Sanders was positioned to do particularly well in the state given the poll numbers showing the Vermont senator with a comfortable lead going into the caucuses. The latest poll conducted by CNN with the Des Moines Register showed Sanders in first place with 22 percent support, although its release was cancelled at the last moment citing issues with the way interviews were conducted.

Monday night’s delay has sown further doubts about the legitimacy of the caucus, which Sanders supporters have charged has been unfair, as they did in 2016. Four years ago, Sanders was shorted delegates in areas that favored the Vermont senator over former Secretary of State Hillary Clinton.

This year, the delay in results has sparked suspicions that backroom forces to sabotage Sanders’ candidates are again at play. Afterall, House Speaker Nancy Pelosi’s decision to delay the impeachment trial in the Senate coincided perfectly with pulling the senator off the campaign trail in the final two weeks leading to caucus day.

In 2017, former Democratic National Committee Chairwoman Donna Brazile accused Clinton in a Politico op-ed of executing a “secret takeover” of the DNC as the 2016 primary got underway.
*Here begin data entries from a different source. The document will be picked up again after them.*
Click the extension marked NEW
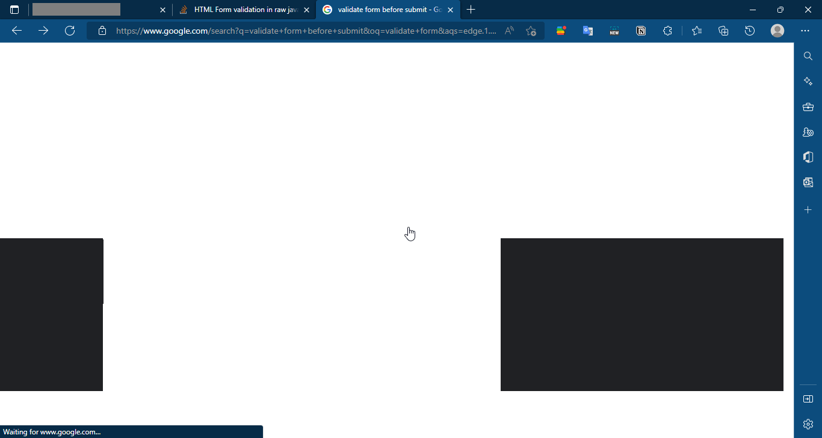 click(614, 31)
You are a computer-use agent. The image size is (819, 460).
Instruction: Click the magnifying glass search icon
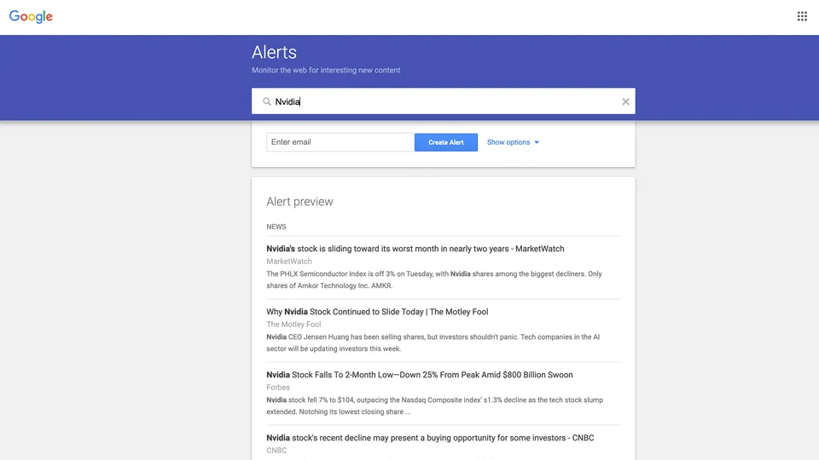click(266, 101)
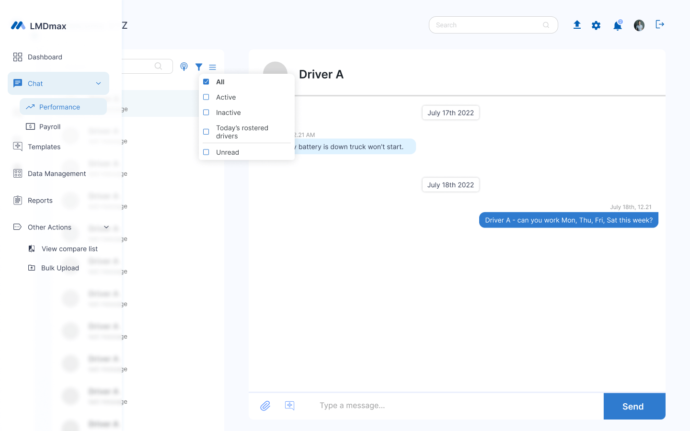Click the filter funnel icon

coord(199,67)

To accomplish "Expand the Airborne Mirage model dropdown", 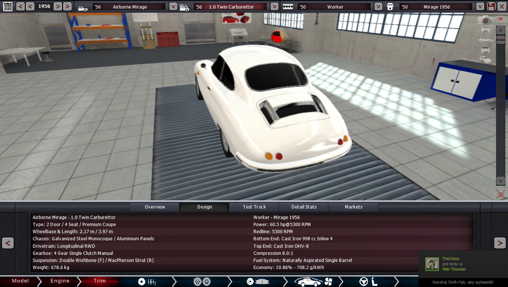I will point(173,6).
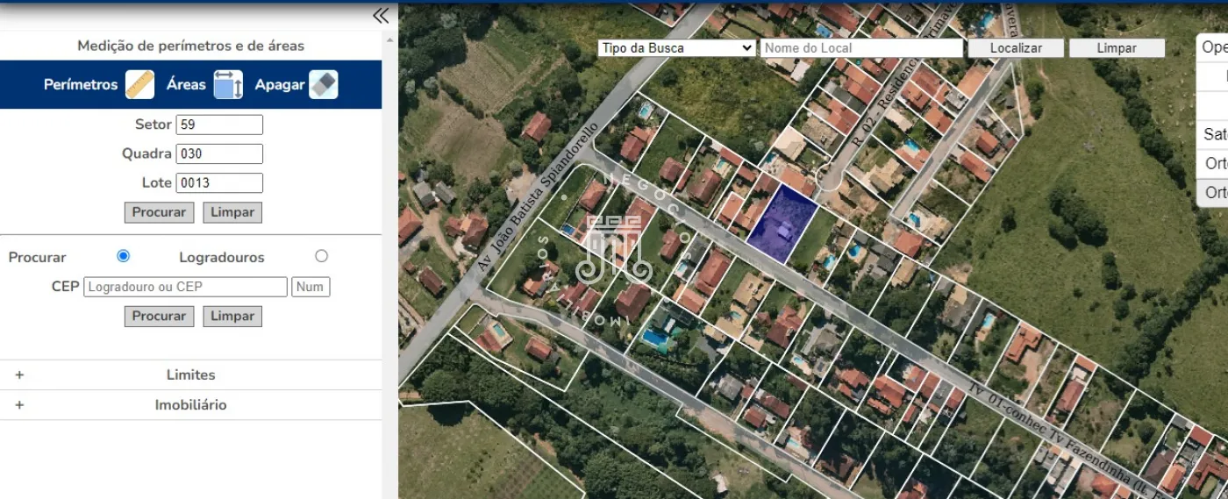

Sanders supporters have good reason to believe party officials have stacked the deck against Bernie once again given the delay in the results, the spiking of the final poll showing Sanders poised to take home first place, and the impeachment drama sequestering Sanders in Washington over the duration of a critical phase in the primary. The Democratic establishment has also voiced anxiety over a potential Sanders nomination, with former President Barack Obama remarking privately that he would speak out to prevent Sanders from clinching the party’s coronation if it appeared likely.